> The problem: Please print exactly the lines from the line containing "Sort by Reject column arrow icon" through the end of the data, no more, and keep pictures out of the copy.
Information shown: Begin
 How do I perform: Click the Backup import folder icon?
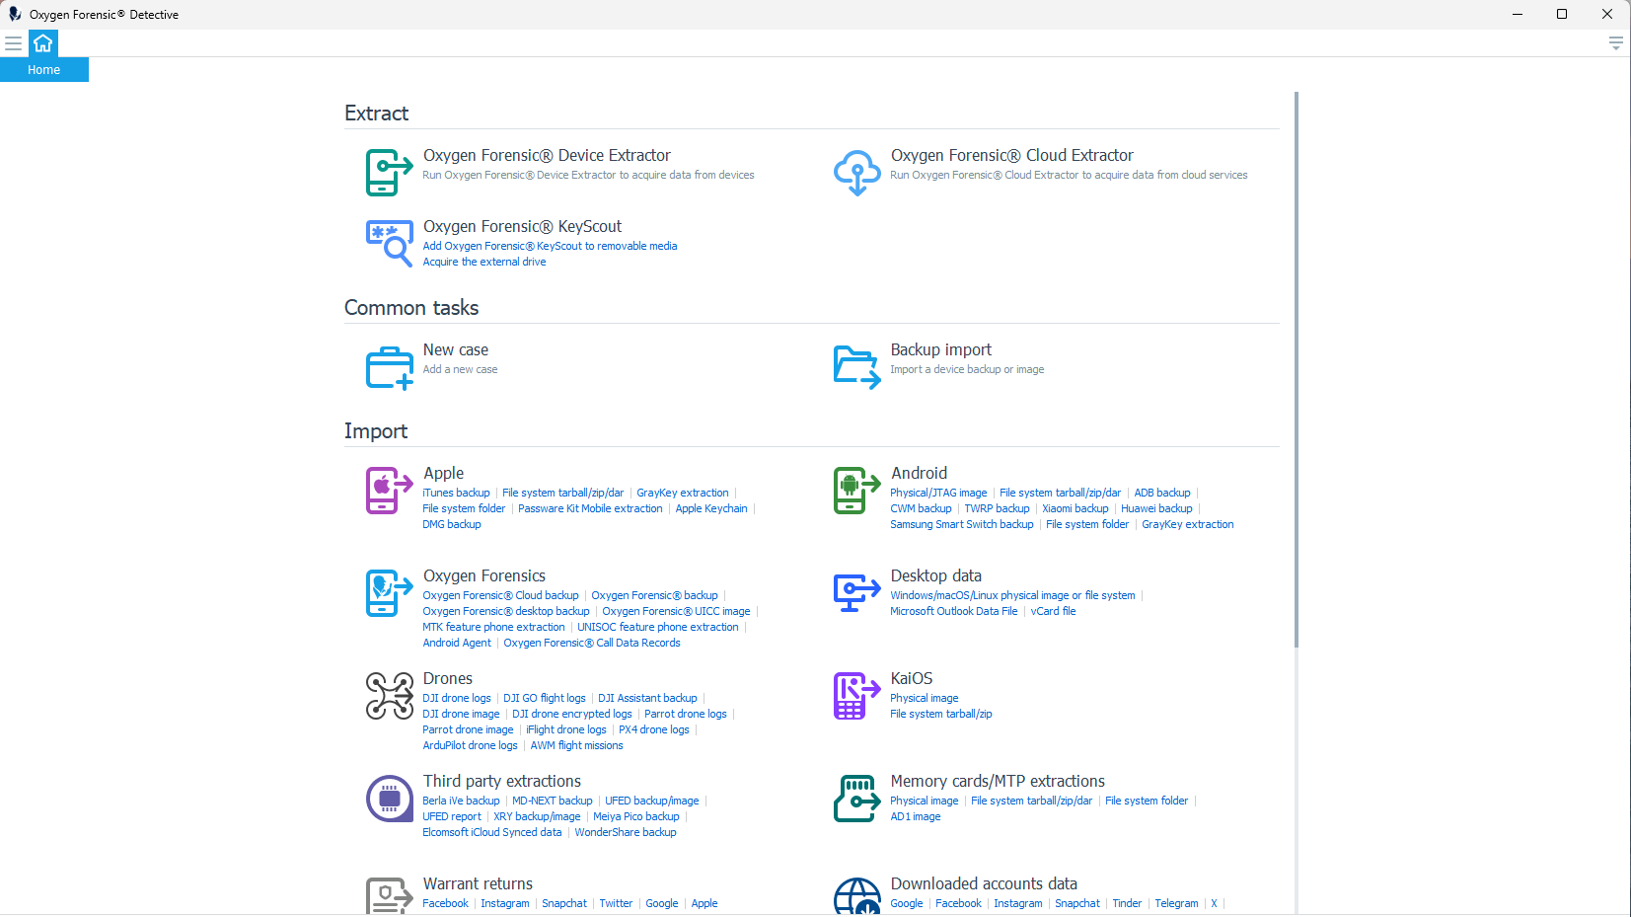coord(856,367)
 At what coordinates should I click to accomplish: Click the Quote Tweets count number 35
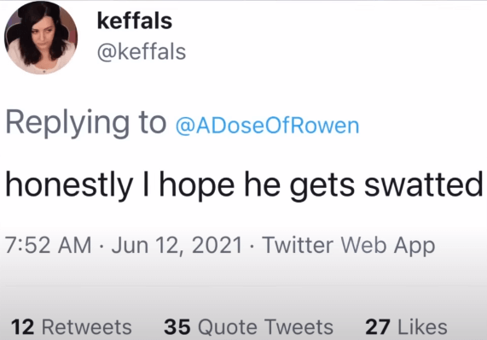(177, 327)
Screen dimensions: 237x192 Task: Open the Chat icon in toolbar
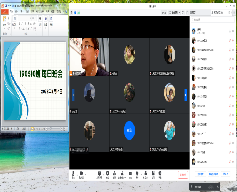130,173
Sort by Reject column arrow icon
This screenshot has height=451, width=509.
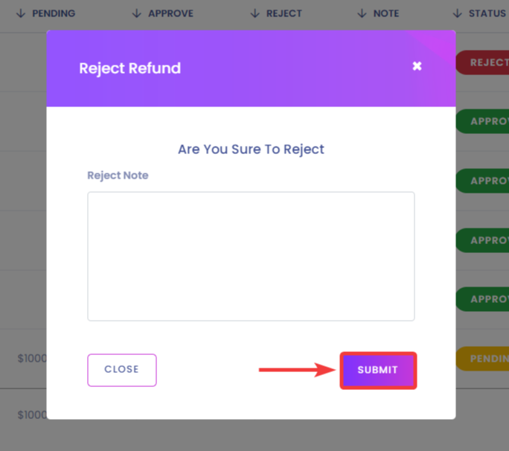(255, 13)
Information shown: End
> Result:
Sort by Reject column arrow icon
This screenshot has height=451, width=509.
(255, 13)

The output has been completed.